Vous êtes proche de Fabien Galthié. Que reconnaissez-vous en lui ?

C’est vraiment une inspiration très forte pour moi. D’ailleurs, quand on discute en ce moment de sa stratégie et de ce qu’il fait pour le Mondial, c’est très inspirant pour mon tour du monde. Je suis en capillarité avec lui. Aujourd’hui, il est adulé et à juste titre mais quand nous nous sommes rencontrés aux étoiles du sport, il sortait de son expérience à Toulon qui a été assez difficile et presque douloureuse. Mais ce que j’adore dans les grands champions et les grands coachs, c’est ce que j’ai appelé la période de rebond.

C’est-à-dire ?

Si vous faites une courbe avec des spirales, à un moment, vous sentez que vous arrêtez de progresser. Vous stagnez et ça décroît même avant de repartir. Ce moment où nous rebondissons c’est là où il y a le plus d’énergie à aller chercher de l’extérieur parce qu’il faut que ce rebond soit le plus court possible. Lorsque nous nous sommes rencontrés, nous avions tous les deux besoin de rebond. Nous étions donc très en phase avec ce que nous vivions : les erreurs, les échecs… Pour un athlète, il y a de toute façon plus d’échecs que de victoires car le succès reste un Graal. Notre échange était touchant. Je pense que nous avons eu la sincérité et l’honnêteté de se livrer.

Vous avez donc accepté son invitation avant le match contre le pays de Galles en 2020, pour partager votre expérience auprès des Bleus…

Suite à cela, il m’a proposé effectivement d’être un des "grands témoins". Donc je suis allé à Marcoussis. C’est assez impressionnant car vous entrez dans l’antre du XV de France. En plus, je suis arrivé quand c’était le début de l’ère Galthié. Il avait demandé que les bâtiments soient rénovés, il avait introduit la diététique… Surtout, il avait commencé à vraiment former son staff sur la préparation physique et en particulier la data, ce qui m’avait beaucoup impressionné. En tant que navigateur, j’utilise énormément la data et sur cela, j’avais énormément de sujets de conversation avec lui. Mais j’étais intervenu auprès du groupe davantage sur la récupération et l’endormissement. Comment réussir à s’endormir avant un match comme moi quand je suis en mer et que je n’ai que quelques minutes pour m’endormir puisque mon sommeil doit être très court. J’ai aussi parlé de l’engagement total parce que lorsqu’ils entrent sur le terrain et quand moi je pars en mer, il y a cet engagement total.

■ CONSIGNES DE L'EXERCICE
• a. D'après l'entretien sur Fabien Galthié, sur quels deux sujets la personne interrogée est-elle surtout intervenue auprès du groupe à Marcoussis ?
• b. Poursuivez l'entretien sur Fabien Galthié à partir de sa dernière phrase.

■ DONNÉES
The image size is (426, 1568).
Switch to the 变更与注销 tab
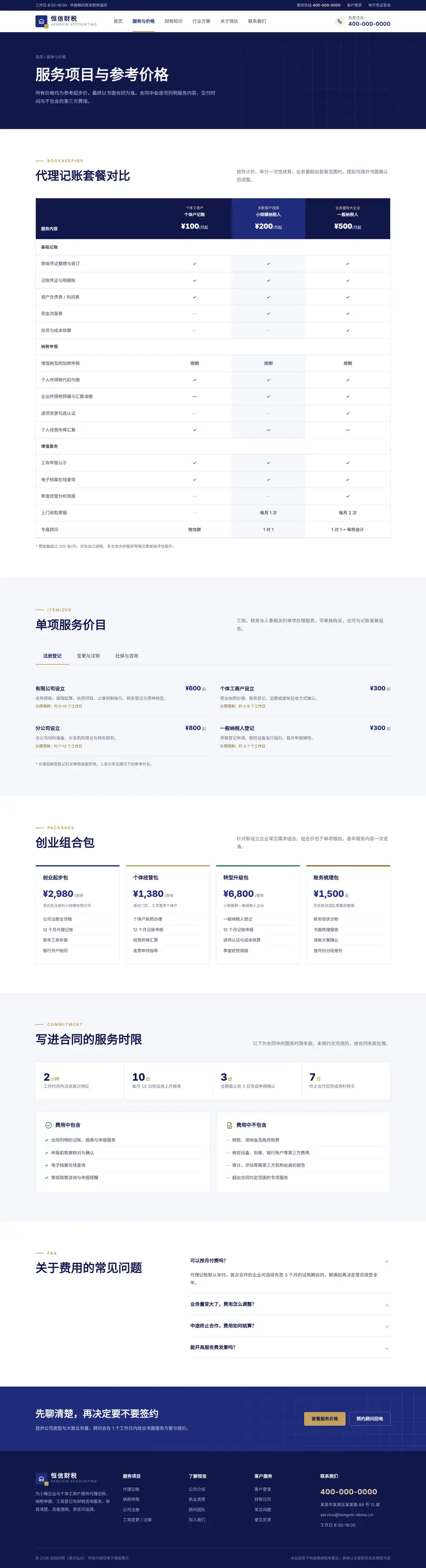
==
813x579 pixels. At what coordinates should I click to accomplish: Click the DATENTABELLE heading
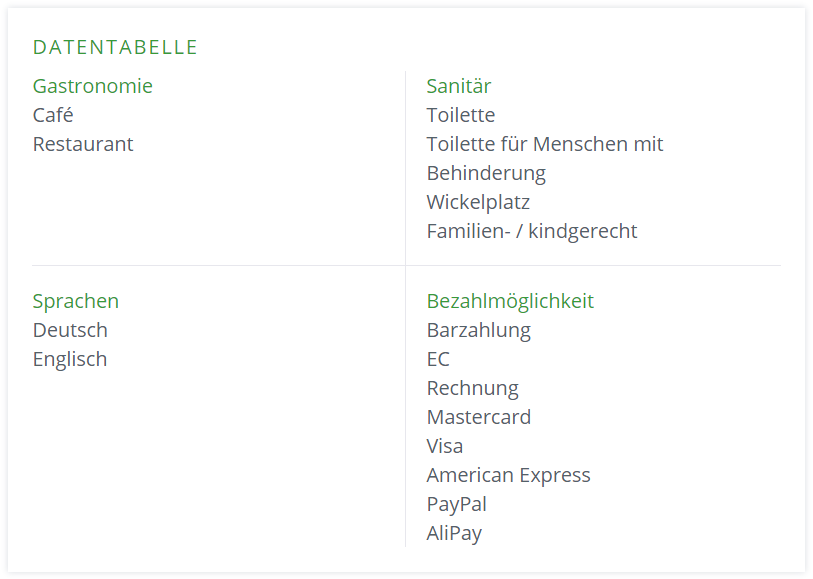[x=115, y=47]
---
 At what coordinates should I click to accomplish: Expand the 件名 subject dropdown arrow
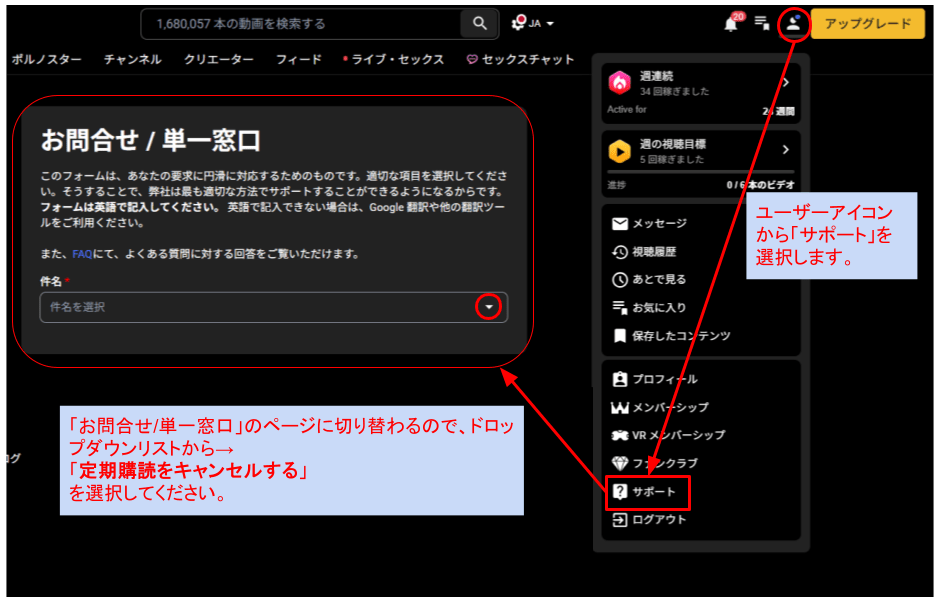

■ RÉSULTATS PAR CONSIGNE
• a. Sur la récupération et l'endormissement.

• b.
Qu’est-ce qui vous avait frappé à l’époque ?

La vision que Fabien avait déjà des différents temps forts et temps faibles. Comment répartir et orienter la grille de jeu ? Il donne aux joueurs la lecture qu’il a pour ensuite leur permettre d’avoir une autonomie. C’est ce qui a permis de faire émerger les grands joueurs. Je pense à Antoine Dupont, Romain Ntamack et plein d’autres. Il ne cherche pas à les enfermer dans une méthode Galthié mais à leur donner les clés sur le terrain. Il est juste là pour instaurer le cadre.

Le staff a fait découvrir au grand public un aspect qui était jusque-là peu commun dans le rugby : la culture du chiffre. En tant que skippeur, cela vous a intéressé ?

Nous avons parlé tout de suite ensemble de la data. La data, ce n’est pas un point mais une surface de points, donc une surface de réponses possibles et même une probabilité de surface de réponses possibles pour chaque joueur.

Développez ?

Disons qu’un avant et un demi d’ouverture ne seront pas exposés au même danger de créer une pénalité ou un temps faible. Mais la data permet de voir sur quel point précis le joueur a été en difficulté sur les derniers matchs. Sur sa statistique, il faut que ce dernier travaille sur les deux ou trois points précis et pas sur l’intégralité des règles du rugby. C’est là où je trouve que Fabien Galthié est très concret. Du coup les joueurs adhèrent et une fois qu’ils sont sur le terrain, ils ont tout de même cette capacité à être créatifs, à s’exprimer, en étant au service du groupe. Ils sont en même temps beaucoup plus clairs dans la définition de leur poste. J’adore cette vision qui est pour moi sociétale.

Et pour en revenir aux chiffres ?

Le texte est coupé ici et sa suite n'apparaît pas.